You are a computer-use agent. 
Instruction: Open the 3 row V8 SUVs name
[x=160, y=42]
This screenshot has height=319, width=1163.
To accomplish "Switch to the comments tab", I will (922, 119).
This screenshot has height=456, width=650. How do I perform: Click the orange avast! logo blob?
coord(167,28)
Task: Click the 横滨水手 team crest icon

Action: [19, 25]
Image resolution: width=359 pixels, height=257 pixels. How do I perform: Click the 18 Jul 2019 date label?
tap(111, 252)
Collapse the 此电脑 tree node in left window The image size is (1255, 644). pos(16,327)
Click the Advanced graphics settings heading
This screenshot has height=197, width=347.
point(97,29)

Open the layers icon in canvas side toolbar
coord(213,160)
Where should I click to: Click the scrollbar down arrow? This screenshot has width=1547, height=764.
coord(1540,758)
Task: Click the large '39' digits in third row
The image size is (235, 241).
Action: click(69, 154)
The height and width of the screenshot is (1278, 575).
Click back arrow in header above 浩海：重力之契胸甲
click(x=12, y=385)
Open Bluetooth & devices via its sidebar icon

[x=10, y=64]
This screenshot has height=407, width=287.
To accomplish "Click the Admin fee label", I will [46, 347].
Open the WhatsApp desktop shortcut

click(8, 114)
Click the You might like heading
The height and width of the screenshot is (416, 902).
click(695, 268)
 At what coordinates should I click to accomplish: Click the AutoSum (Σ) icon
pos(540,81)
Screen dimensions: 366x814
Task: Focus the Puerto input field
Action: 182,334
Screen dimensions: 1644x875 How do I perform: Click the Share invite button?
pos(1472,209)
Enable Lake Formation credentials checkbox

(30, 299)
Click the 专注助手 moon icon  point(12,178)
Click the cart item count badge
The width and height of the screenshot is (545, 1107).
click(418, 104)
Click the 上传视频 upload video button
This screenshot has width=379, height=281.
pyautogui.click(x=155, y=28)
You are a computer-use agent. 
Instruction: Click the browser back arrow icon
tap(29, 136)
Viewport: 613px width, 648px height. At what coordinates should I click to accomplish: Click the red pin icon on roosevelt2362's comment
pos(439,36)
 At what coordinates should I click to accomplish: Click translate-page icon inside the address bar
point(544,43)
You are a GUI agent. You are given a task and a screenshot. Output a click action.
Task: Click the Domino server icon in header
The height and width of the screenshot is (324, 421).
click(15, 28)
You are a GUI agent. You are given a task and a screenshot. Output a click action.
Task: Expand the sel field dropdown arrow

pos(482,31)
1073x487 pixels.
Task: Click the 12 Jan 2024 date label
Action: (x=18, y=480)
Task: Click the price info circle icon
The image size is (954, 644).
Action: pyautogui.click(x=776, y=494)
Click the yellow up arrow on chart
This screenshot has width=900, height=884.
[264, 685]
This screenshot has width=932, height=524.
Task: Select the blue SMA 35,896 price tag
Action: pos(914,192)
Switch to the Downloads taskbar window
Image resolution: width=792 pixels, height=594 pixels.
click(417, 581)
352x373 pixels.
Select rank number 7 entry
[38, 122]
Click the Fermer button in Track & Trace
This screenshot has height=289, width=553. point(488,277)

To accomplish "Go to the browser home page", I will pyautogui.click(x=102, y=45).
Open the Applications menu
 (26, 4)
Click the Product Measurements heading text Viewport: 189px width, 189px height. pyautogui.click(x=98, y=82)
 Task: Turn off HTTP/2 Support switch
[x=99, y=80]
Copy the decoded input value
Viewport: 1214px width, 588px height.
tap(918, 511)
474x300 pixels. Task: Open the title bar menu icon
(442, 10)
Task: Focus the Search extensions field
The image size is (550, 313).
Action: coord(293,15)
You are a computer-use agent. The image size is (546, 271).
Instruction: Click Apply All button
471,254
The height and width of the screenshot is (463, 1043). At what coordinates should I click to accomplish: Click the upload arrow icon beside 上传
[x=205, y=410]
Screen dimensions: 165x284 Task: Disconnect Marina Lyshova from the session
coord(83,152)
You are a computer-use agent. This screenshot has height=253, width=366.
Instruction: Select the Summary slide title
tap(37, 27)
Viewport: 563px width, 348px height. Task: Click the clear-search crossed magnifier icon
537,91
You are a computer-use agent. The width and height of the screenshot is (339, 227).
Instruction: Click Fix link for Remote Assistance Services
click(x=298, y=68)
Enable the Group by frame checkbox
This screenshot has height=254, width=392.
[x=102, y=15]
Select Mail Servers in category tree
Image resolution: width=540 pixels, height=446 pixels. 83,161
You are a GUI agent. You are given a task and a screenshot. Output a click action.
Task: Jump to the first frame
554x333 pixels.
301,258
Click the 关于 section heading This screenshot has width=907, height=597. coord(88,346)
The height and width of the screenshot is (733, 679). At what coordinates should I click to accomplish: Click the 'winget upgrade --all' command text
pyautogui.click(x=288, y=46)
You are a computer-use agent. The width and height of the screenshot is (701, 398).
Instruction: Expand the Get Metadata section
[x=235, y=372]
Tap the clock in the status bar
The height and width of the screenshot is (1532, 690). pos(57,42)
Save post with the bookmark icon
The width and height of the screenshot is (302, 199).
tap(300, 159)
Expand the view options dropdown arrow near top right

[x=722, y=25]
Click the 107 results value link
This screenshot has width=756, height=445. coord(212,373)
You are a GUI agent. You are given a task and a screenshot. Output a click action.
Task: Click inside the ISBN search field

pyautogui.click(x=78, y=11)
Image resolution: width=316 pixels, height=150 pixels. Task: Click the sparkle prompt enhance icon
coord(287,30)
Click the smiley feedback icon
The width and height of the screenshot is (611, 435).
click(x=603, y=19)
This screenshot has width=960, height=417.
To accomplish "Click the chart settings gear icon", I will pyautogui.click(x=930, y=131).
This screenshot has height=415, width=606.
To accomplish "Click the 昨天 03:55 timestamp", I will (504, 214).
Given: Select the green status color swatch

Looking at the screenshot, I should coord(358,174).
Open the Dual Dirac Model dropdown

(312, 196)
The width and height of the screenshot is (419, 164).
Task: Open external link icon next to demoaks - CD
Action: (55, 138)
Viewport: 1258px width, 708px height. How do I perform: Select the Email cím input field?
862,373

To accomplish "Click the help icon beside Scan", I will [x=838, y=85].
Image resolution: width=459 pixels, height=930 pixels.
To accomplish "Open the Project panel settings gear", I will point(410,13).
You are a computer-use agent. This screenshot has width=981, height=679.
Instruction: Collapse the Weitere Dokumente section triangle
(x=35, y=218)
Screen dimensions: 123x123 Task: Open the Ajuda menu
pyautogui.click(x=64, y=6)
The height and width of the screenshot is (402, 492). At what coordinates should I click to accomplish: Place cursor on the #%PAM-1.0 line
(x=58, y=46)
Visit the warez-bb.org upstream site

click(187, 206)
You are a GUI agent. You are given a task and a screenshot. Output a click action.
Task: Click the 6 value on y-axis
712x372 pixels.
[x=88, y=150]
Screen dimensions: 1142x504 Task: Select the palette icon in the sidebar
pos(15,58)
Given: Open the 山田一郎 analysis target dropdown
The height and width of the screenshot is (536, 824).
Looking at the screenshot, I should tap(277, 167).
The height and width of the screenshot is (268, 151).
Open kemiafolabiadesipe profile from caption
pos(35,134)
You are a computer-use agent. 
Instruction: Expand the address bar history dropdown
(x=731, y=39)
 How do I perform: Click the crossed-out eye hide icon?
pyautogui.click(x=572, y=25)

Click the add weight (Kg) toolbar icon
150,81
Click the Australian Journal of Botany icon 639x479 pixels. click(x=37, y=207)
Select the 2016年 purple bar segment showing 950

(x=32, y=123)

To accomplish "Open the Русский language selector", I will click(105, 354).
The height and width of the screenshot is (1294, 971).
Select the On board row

--------

WORK REQUEST:
All lines of the entries above where "will" turns up should be reported.

REPLY:
To accomplish "Switch to the comments tab", I will (922, 119).
To accomplish "Click the Admin fee label", I will [46, 347].
To accomplish "Go to the browser home page", I will pyautogui.click(x=102, y=45).
To accomplish "Click the chart settings gear icon", I will pyautogui.click(x=930, y=131).
To accomplish "Click the 昨天 03:55 timestamp", I will (504, 214).
To accomplish "Click the help icon beside Scan", I will [x=838, y=85].
To accomplish "Open the Project panel settings gear", I will point(410,13).
To accomplish "Open the Русский language selector", I will click(105, 354).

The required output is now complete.